Yes, we get that now. But the carrying of a cross is a hard thing. Our arms get tired, the palms of our hands get sweaty and blistered. Our back hurts. How can we do this work of discipleship? The answer is hidden in the middle verse of the hymn: Take up your cross, let not its weight fill your weak spirit with alarm; his strength shall bear your spirit up, and brace your heart and nerve your arm.
I think we forget sometimes, when we’re walking the hard road of discipleship, that we are not alone. Jesus walks before us on the road. We follow him. His broad shoulders block the wind, and shade us from the sun. He helps us even as he carries his own crushingly heavy cross to Calvary.
So on this second Sunday of our Lenten journey, we stop, catch our breath, hoist the cross on our shoulder again, and resume walking.

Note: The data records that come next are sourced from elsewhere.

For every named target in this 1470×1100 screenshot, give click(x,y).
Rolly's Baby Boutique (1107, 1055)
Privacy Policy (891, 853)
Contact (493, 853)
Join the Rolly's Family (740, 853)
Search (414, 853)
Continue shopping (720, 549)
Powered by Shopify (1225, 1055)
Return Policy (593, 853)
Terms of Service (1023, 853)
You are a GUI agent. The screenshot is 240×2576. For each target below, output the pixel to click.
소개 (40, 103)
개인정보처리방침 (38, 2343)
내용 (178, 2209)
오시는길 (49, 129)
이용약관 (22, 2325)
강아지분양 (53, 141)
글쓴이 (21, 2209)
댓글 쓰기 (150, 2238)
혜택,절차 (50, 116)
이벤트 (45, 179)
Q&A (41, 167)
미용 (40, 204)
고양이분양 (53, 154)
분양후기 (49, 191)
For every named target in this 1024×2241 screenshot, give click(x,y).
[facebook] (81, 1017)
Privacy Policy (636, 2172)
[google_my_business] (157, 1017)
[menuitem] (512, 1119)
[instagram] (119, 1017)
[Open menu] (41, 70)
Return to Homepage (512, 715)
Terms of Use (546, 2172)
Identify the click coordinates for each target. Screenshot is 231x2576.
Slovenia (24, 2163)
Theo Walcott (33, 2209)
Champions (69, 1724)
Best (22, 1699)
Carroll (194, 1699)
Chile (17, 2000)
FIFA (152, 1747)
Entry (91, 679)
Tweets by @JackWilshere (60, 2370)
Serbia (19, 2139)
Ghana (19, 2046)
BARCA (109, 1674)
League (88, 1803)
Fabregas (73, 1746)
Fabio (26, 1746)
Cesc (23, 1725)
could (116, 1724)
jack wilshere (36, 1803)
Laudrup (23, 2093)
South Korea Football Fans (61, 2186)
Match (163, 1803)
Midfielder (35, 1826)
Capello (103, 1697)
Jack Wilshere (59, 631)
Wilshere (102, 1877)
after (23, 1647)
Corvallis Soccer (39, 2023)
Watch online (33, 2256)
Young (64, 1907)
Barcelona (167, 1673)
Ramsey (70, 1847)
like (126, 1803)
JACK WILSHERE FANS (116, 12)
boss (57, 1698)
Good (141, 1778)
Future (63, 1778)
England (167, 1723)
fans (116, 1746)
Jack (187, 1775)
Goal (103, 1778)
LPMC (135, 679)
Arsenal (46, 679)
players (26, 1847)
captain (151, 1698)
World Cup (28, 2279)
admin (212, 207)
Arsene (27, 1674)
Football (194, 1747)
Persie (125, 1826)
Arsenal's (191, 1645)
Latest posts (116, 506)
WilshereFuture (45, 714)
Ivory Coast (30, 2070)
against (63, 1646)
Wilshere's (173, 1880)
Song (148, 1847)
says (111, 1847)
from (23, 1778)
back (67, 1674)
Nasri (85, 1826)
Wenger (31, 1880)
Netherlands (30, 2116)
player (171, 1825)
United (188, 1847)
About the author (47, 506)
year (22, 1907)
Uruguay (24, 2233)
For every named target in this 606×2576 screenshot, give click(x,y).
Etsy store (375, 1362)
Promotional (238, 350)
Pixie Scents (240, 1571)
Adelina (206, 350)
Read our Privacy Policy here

Being a good person doesn’t guarantee us an easy life; it’s just the opposite. It guarantees us a hard life, because being a Christian in this world is a daily challenge, and following what Christ told us to do will cause some to question our sanity or our motives. But in that work, on that journey, we will see glimmers of the glory that Jesus promises, not in this world but the next.
What Jesus tells us is neither irrational, nor exuberant, unlike the founders of the high-tech start-ups I worked with. It is honest, and the promise of the reward at the end is infinitely better than stock options…especially in today’s market. So it is worth the work, worth the pain, the blistered hands and tired backs….and we sing what we know is true: take up the cross, and follow Christ, nor think till death to lay it down; for only those who bear the cross may hope to wear the glorious crown.